Wednesday, April 28, 2010

The Missing Chapter...

As I mentioned earlier, part of our assignment was to imitate Wilder's style. Below is my imitation, the "missing chapter" of the novel.

Part IV:

Don Jaime

As is generally true of children born to stage mothers, little Don Jaime grew up in shadowed corners; in locked nurseries; in silence and being seen but not heard. He was born from a union of opposites: his father the Viceroy of Peru; his mother the Perichole, a grand stage actress. The hushed silence and invisibility that defined his childhood engendered in him a quiet and grave manner, fostered by his introduction to the adult world nearly upon his birth. He lived in the opera house with his mother. The wings of the stage were his playrooms; the plays were his entertainment. He thrived on Shakespeare and the best of the Old Comedy as another child thrives on yelling and climbing things. Conversely, the commonplace drama and high glamour of the place only served to drive Don Jaime more into silence. Don Jaime did not have a happy childhood, but he did not know it for want of a different experience; his life centered around glimpses of his mother; she the sun and he the half-forgotten moon.

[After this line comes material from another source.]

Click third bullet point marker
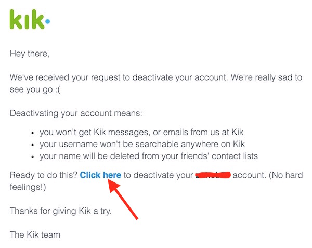Viewport: 312px width, 248px height. pos(33,157)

Don Jaime was afflicted with the same unpredictable convulsions as his father the Viceroy. He bore the pain bravely and in silence as he had been taught to do; he would succumb suddenly, writhing like a helpless spider. This weakness of his frame wrought his body and spirit frail and fragile; his mother, in fleeting moments of a matronly persona, worried for his health. The Perichole was the Eighth Wonder of the World to Don Jaime and he followed her with quiet devotion and dignity whenever he saw her. The Perichole’s harsh grandeur drew a sharp line of contrast to Don Jamie’s natural dignity and they appeared a very odd couple, a parrot and a sparrow, walking together in the back garden of the theater or through the streets in silence; as two people living parallel lives, they never really connected. Indifference and fearful adoration haunted their relationship; the adoration on the part of Don Jaime was that of reverence to a god.

After a time, they moved to a country villa; and inside built a microcosm of Lima, with glamour and elegance festooning the dinner parties and evening festivities. Nothing changed: the Archbishop and Viceroy still occupied the card-table long into the night; witty comments were just as clever and subsequent laughs just as loud; Don Jaime was still pushed aside for his mother’s guests.

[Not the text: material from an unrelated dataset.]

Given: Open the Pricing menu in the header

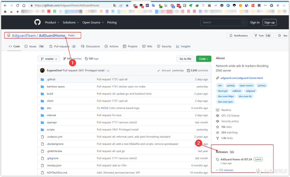Looking at the screenshot, I should click(x=112, y=22).
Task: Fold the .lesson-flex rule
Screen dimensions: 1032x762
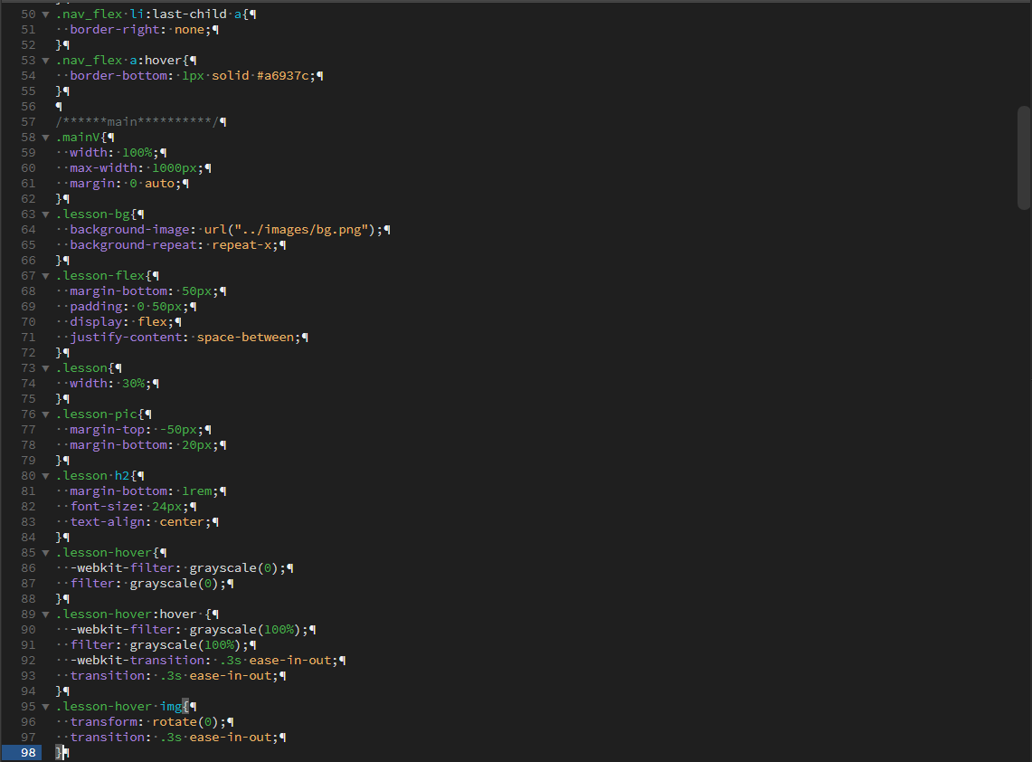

In lieu of spending solitary nights in the nursery, Don Jaime explored the countryside at his ease. In the shadowy garden adjacent to the towering house could be heard a rapid pulse, muffled under layers of muscle and skin and internal organs; and a rustling of leaves which wrapped a thin creature in their embrace; and a contented exhale of a young and simple heart. His limbs began to glow with the captured sun, shimmering just under the skin’s surface, held captive during the many hours he spent watching creatures and their worlds, while his mother reveled in her false one.

As time wore on, he discovered a creature from the nearby town; she crouched in the soft quietness of the woods, watching him, until he noticed and summoned up the courage to say something. Like a child coaxing a wild animal, he day by day built a relationship with her until she emerged fully from the forest. Her name was Maria, and she was the daughter of the town butcher. Maria was quiet; she did not say much; and, of all the relationships in Don Jaime’s life, she was the most meaningful of them. Once or twice, Don Jaime even found himself crossing over that great chasm which separated their lives from each other’s parallel track. It was his first real friendship, and like all first friendships, a beautiful and unspoiled innocence. Together they watched insects play in the giant strands of grass which were woven in front of their country house. Don Jaime talked uninhibited of the nature which surrounded them; and Maria listened faithfully, eager to share in his excitement.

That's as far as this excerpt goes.